*** Supplied records ***
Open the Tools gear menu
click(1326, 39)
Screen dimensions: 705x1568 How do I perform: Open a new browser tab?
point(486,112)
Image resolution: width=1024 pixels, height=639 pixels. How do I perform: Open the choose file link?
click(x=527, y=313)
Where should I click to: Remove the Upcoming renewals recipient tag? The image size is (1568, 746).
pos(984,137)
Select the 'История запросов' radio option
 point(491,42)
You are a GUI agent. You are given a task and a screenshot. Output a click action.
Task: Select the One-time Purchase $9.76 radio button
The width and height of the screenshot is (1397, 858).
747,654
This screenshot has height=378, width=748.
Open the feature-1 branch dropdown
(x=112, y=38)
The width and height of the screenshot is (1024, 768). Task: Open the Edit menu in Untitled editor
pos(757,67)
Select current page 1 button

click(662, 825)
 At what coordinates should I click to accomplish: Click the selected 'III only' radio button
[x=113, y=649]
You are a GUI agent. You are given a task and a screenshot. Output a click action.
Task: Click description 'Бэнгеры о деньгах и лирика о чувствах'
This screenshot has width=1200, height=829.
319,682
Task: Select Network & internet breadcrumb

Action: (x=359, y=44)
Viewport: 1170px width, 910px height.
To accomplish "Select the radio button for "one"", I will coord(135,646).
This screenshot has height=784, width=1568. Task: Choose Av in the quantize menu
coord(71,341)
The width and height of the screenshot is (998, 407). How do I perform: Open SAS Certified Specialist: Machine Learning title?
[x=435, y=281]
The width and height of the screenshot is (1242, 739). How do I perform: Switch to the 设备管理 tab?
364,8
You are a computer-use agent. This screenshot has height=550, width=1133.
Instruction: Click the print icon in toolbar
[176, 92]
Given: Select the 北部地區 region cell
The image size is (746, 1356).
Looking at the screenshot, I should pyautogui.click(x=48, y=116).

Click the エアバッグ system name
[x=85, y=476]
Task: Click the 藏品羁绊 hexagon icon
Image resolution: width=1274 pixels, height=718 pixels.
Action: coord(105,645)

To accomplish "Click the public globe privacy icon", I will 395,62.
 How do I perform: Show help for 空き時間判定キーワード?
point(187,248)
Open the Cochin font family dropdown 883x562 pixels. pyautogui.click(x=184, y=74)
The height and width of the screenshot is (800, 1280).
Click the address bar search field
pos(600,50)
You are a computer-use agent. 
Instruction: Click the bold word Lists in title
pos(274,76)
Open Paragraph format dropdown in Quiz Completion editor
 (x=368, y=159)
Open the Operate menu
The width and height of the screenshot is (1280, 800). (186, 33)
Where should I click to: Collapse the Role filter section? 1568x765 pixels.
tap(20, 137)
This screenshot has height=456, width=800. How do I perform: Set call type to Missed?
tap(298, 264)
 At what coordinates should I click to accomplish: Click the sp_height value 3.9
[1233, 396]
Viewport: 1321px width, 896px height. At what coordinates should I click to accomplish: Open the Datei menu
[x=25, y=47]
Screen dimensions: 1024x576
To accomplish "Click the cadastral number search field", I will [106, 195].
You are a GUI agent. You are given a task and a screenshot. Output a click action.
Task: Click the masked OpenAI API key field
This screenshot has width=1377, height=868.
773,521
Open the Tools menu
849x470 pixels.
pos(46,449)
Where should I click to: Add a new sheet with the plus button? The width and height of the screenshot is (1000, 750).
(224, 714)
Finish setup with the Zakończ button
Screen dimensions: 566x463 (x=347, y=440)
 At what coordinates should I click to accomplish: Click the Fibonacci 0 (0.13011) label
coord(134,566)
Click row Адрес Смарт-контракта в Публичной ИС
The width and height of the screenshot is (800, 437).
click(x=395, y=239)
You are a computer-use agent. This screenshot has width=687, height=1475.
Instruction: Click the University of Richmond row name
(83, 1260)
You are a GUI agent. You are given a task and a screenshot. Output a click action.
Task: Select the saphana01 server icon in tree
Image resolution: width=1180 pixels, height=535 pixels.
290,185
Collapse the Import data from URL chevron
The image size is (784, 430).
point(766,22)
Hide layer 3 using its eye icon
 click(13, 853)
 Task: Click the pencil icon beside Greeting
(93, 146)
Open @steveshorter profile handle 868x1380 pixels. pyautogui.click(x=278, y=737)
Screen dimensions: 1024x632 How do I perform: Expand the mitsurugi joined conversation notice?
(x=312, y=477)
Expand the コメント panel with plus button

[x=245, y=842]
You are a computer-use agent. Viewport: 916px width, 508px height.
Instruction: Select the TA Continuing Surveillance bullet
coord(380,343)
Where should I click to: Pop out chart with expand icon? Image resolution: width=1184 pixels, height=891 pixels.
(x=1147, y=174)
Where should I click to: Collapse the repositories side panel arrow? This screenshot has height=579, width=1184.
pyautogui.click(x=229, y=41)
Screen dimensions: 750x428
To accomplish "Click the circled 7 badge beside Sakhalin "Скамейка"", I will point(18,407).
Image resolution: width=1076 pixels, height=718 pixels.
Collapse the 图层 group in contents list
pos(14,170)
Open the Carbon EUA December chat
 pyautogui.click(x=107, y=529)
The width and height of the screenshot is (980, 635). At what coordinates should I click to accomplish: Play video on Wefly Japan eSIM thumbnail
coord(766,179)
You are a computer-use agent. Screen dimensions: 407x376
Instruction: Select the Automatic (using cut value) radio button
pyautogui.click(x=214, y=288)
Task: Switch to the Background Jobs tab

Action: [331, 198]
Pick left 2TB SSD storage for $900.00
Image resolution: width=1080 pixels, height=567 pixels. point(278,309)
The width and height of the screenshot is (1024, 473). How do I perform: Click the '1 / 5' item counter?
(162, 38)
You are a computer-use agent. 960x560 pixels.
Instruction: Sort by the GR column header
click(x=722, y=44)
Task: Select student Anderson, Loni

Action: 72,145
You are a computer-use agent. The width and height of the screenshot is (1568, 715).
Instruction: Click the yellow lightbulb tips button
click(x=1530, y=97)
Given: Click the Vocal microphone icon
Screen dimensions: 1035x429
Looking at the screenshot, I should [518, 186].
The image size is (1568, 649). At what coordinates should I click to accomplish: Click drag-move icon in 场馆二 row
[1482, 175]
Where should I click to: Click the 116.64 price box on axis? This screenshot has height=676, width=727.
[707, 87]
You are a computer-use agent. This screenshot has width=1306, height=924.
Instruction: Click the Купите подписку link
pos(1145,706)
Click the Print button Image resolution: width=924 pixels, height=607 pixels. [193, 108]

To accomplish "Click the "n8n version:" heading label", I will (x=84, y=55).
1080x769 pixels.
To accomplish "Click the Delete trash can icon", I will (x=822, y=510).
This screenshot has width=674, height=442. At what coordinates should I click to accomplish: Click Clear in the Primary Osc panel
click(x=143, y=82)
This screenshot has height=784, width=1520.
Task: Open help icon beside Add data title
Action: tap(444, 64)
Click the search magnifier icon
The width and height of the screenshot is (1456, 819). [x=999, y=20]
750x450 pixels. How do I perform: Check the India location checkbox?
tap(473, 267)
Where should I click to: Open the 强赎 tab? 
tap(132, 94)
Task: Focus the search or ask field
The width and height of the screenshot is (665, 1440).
*** End of Supplied records ***
* **Task details**: What lines of the listing contain the word "computer"? Copy them all.

* **Output below**:
You are a computer-use agent. This screenshot has height=550, width=1133.
You are a computer-use agent. 
You are a computer-use agent. This screenshot has width=687, height=1475.
You are a computer-use agent. Viewport: 916px width, 508px height.
You are a computer-use agent. Screen dimensions: 407x376
You are a computer-use agent. 960x560 pixels.
You are a computer-use agent. The width and height of the screenshot is (1568, 715).
You are a computer-use agent. This screenshot has width=1306, height=924.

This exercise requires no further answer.